I need the records below restated word for word, without their pictures.

◆ Source information ◆
□ □ □

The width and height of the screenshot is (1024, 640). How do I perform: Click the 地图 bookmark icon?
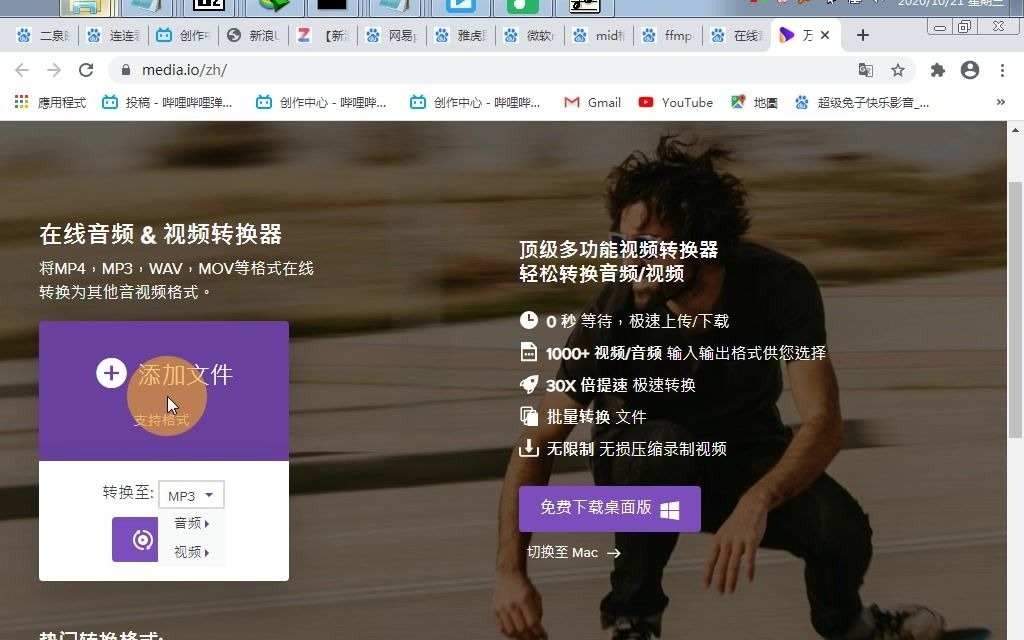736,102
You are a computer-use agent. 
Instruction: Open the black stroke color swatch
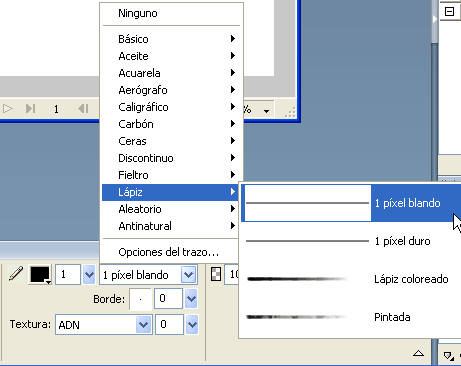(40, 275)
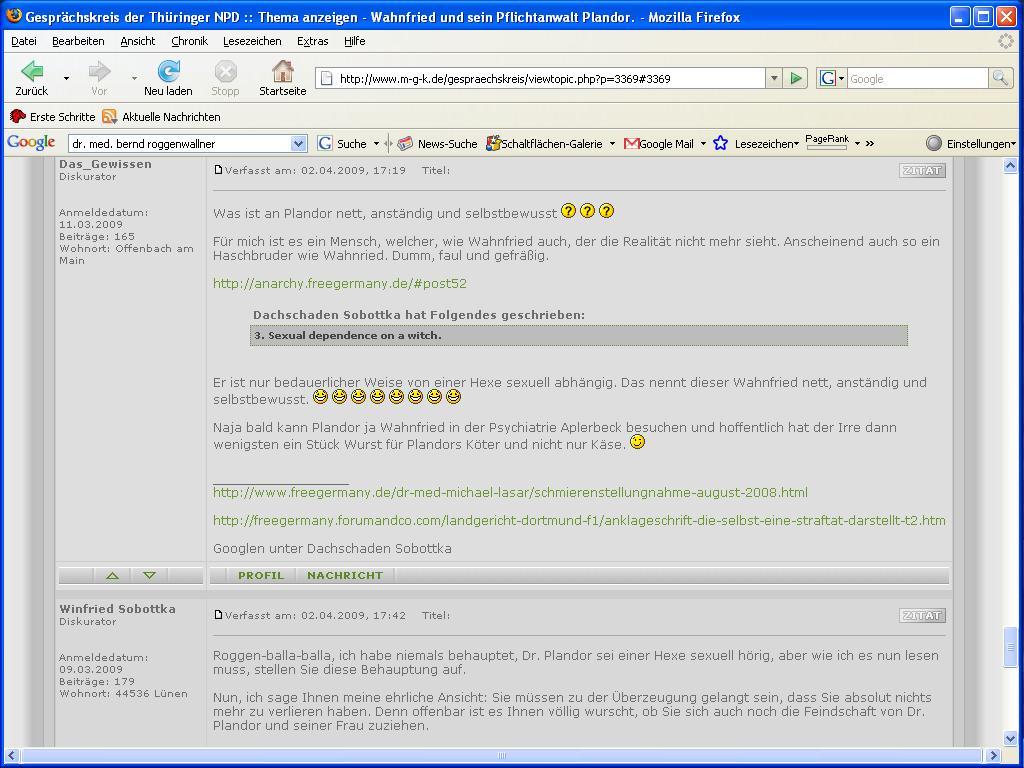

□ □ □

◆ Solution to this exercise ◆
The width and height of the screenshot is (1024, 640). How do I perform: Click the 地图 bookmark icon?
736,102
You are a computer-use agent. 
Instruction: Open the black stroke color swatch
(40, 275)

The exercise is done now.